*本文抜粋*:
# # # # # # #
食からの暑さ、寒さ対策 薬膳アドバイザー・謝さんに聞く
日本でも健康を考えた食事として中国の薬膳料理が最近身近になってきた。東京・銀座で薬膳料理の店「Xing Fu(シンフウ)」の薬膳アドバイザー、謝敏〓(しゃ・びんき)さんに冷えに効果がある薬膳料理と中国での冷えに対する対処の仕方などを聞いた。
中国では冷え性の方の治療法は、薬よりも食事療法がより重視されます。どんな料理が身体のどんな症状にいいのかなど家庭で自然と教わりました。だから薬膳といっても普通の中国の家庭料理なんです。それに中国では日本のようにどこに行っても冷房が効いているなどということはないですから、冷房病というのは存在しませんね。
身体を温める食べ物をあげるなら鹿肉、牛肉、にら、とうがらし、それに漢方の当帰(注1)や龍眼肉(注2)などを食べることをお勧めします。薬膳酒を飲む習慣もいいでしょう。「紅参当帰酒」を夕食時か寝る前に三〇から五〇ccくらい飲みます。お酒が血液の循環を良くする働きがあるので、漢方諸薬と合わせることにより冷え性に効き目が早く現れます。
# # # # # # #
*学習課題*:
(a) 次の(i)～(iii)が薬膳についての本文の内容と合っているかどうか、それぞれ「はい」か「いいえ」で答えなさい。判断の根拠となる本文の語句もそのまま引用すること。
(i) 中国では、冷え性の治療に薬よりも食事療法が重んじられる。
(ii) 「紅参当帰酒」は朝食時に飲むよう勧められている。
(iii) 中国でも冷房病がよく見られる。
(b) 薬膳についての本文のうち、「食からの暑さ、寒さ対策 薬膳アドバイザー・謝さんに聞く」で始まり「病というのは存在しませんね。」で終わる部分を、そのまま書き写しなさい。
(c) 薬膳と冷え性についての本文を、最後の文の後から書き継ぎなさい。

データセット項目
# # # # # # #
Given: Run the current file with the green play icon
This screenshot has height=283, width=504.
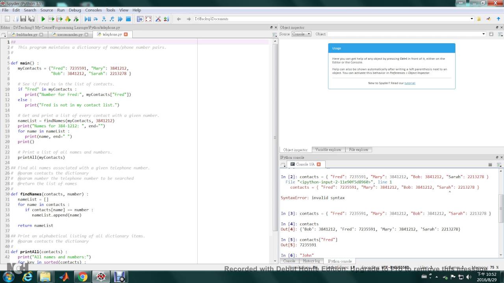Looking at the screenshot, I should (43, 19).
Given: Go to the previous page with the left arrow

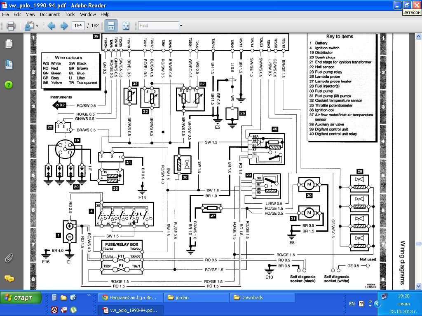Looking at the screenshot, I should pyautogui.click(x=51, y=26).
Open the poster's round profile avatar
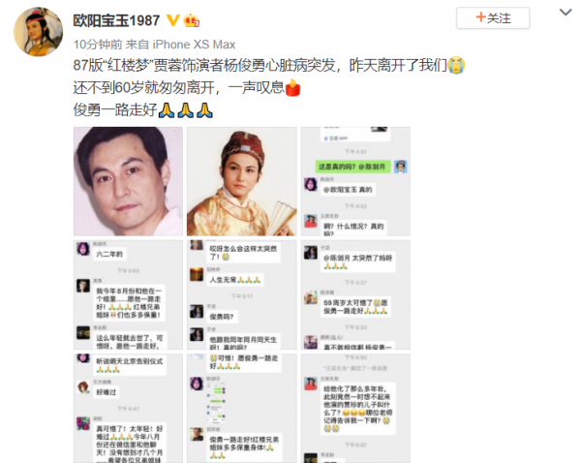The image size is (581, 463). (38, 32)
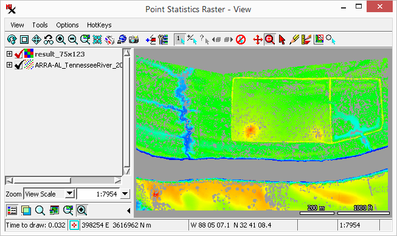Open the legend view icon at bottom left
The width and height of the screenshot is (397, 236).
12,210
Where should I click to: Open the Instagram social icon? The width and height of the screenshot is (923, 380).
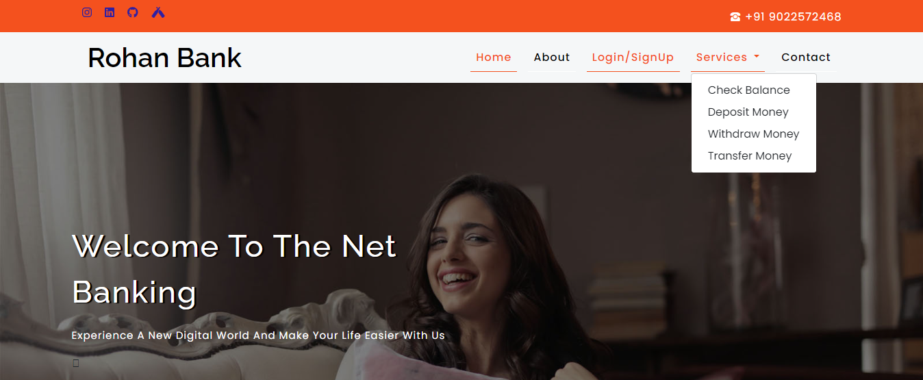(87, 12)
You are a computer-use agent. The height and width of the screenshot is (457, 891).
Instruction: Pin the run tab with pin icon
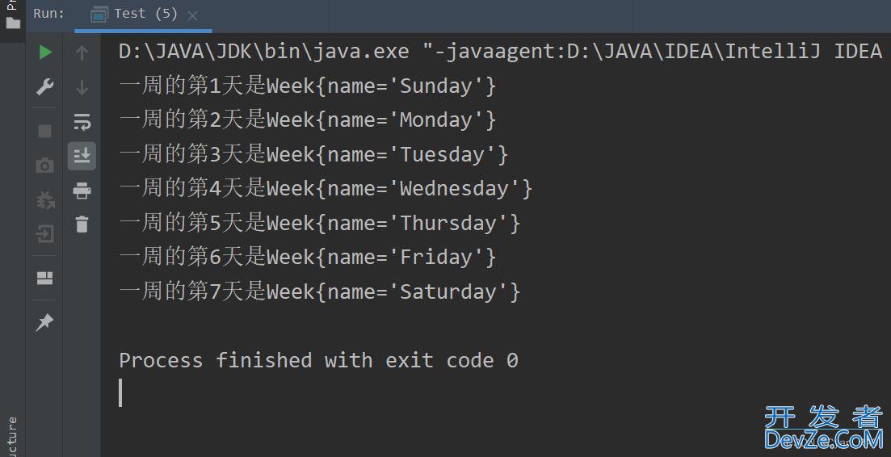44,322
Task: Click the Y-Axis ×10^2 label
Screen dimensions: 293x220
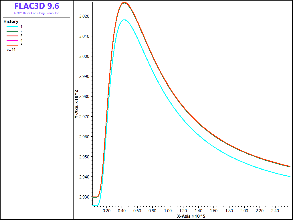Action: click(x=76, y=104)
# # # # # # #
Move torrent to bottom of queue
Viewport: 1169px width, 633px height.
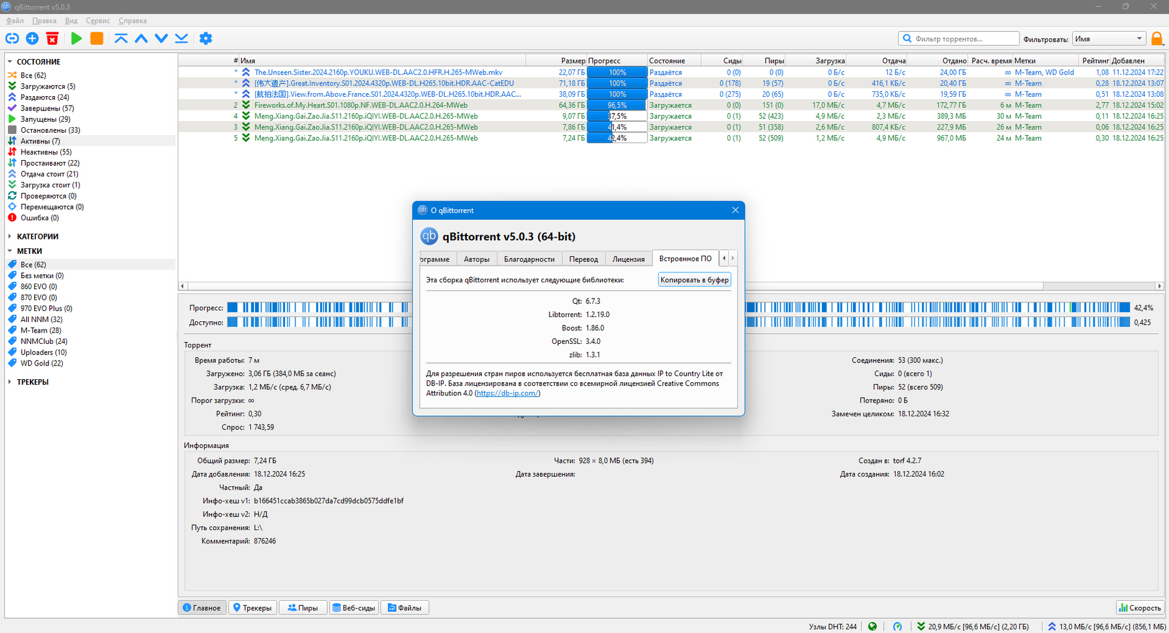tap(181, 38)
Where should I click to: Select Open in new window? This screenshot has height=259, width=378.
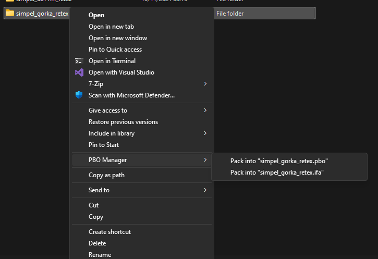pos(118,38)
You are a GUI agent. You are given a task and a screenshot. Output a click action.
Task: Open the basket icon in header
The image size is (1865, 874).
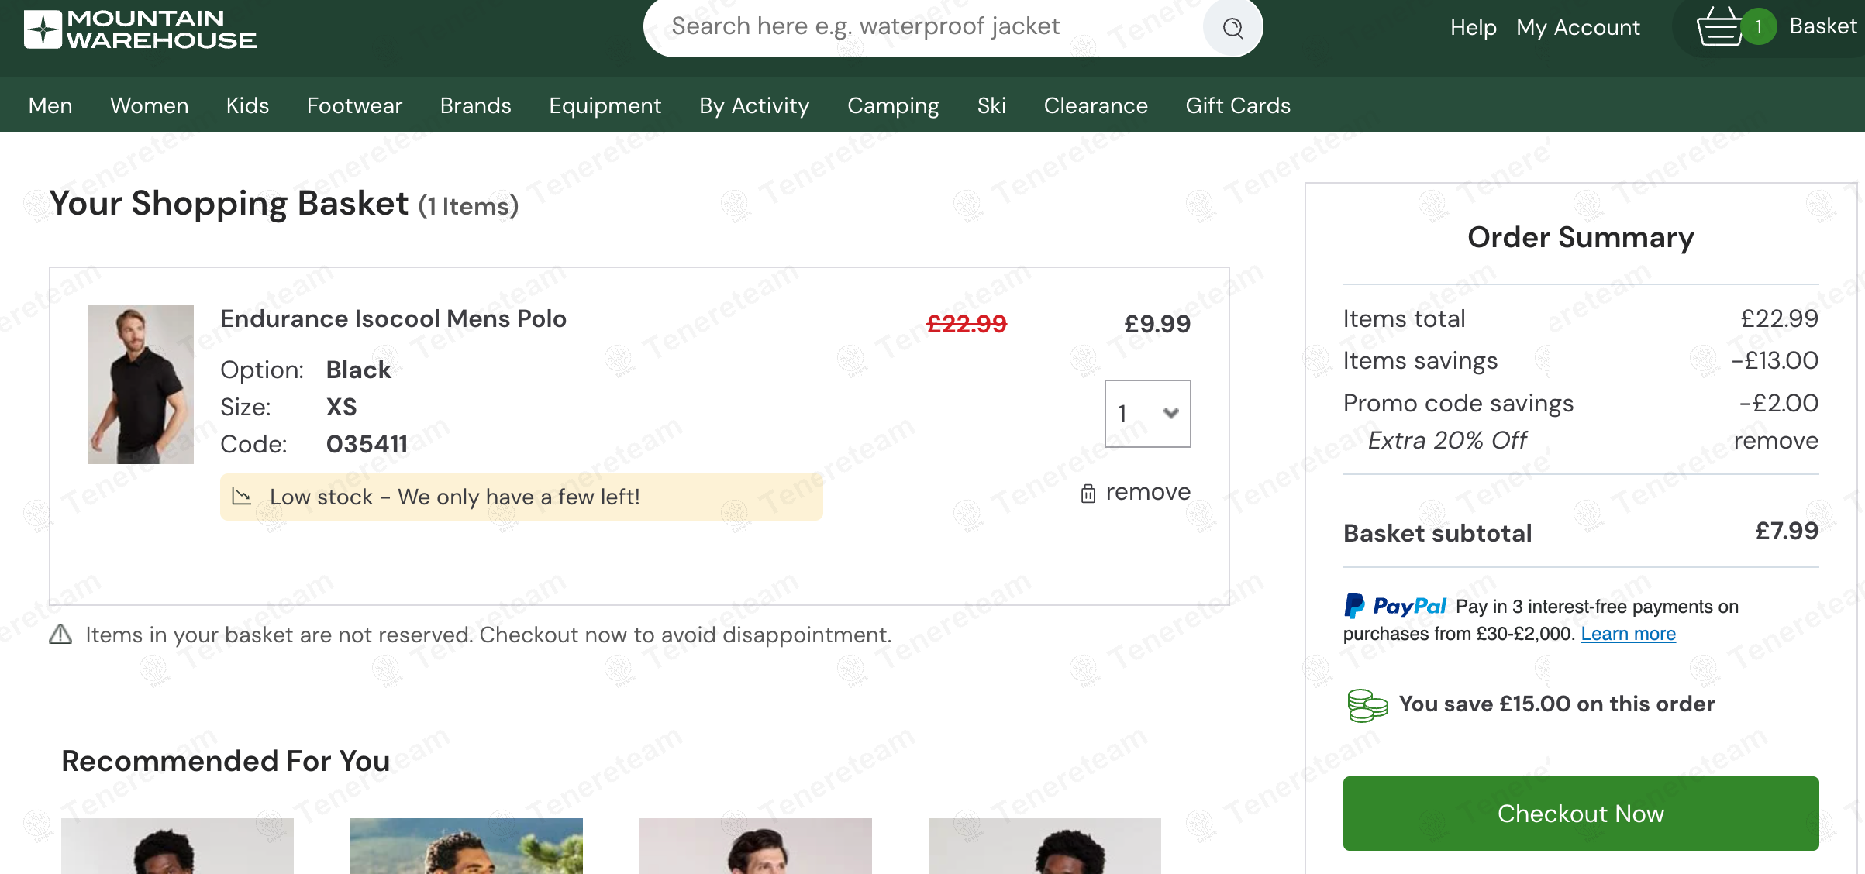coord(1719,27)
# # # # # # #
*解答*:
(a)
(i) はい。「中国では冷え性の方の治療法は、薬よりも食事療法がより重視されます」
(ii) いいえ。「「紅参当帰酒」を夕食時か寝る前に三〇から五〇ccくらい飲みます」
(iii) いいえ。「冷房病というのは存在しませんね」

(b)
食からの暑さ、寒さ対策 薬膳アドバイザー・謝さんに聞く
日本でも健康を考えた食事として中国の薬膳料理が最近身近になってきた。東京・銀座で薬膳料理の店「Xing Fu(シンフウ)」の薬膳アドバイザー、謝敏〓(しゃ・びんき)さんに冷えに効果がある薬膳料理と中国での冷えに対する対処の仕方などを聞いた。
中国では冷え性の方の治療法は、薬よりも食事療法がより重視されます。どんな料理が身体のどんな症状にいいのかなど家庭で自然と教わりました。だから薬膳といっても普通の中国の家庭料理なんです。それに中国では日本のようにどこに行っても冷房が効いているなどということはないですから、冷房病というのは存在しませんね。

(c)
冷え性の人は胃腸も弱いことが多いです。汗をかいた後すぐに冷たい飲み物を身体に入れることは胃腸に負担がかかります。
お風呂から出たすぐ後や運動のすぐ後などつい飲んでしまう冷たい飲み物は、二〇分ほど我慢してから飲むようにしたほうがいいでしょう。
今回話題の冷房病は寝ている時に最も危険だと言えます。寝ている時の脈は日中平均八〇を脈打つ人が五〇にまで下がり血流や皮膚が弱い状態になっています。そこに冷たい冷気をかけ続けることは危険だと思います。
私の場合は竹の皮で編んだシーツを使用することで涼を得ているので、夜中は冷房をかけません。これは中国では一般的に使用しているものです。
冷え性で悩んでいる人はまず食べ物の性質をよく理解して食べるのが一番の療法です。また、暑いからといってすぐ冷房をかけるとか冷たいものを飲むとかを少し控えるように心がけることですね。
日本でも昔の人が言ったそうじゃないですか。「暑い暑いと思うから暑いんだ。そんな時こそ涼しいと思えば自然と涼しくなる」って。その通りだと思いますよ。
(注1:当帰)せり科のトウキの根を乾燥したもの。味は甘辛。
(注2:龍眼肉)ムクロジ科の龍眼の果肉。味は甘。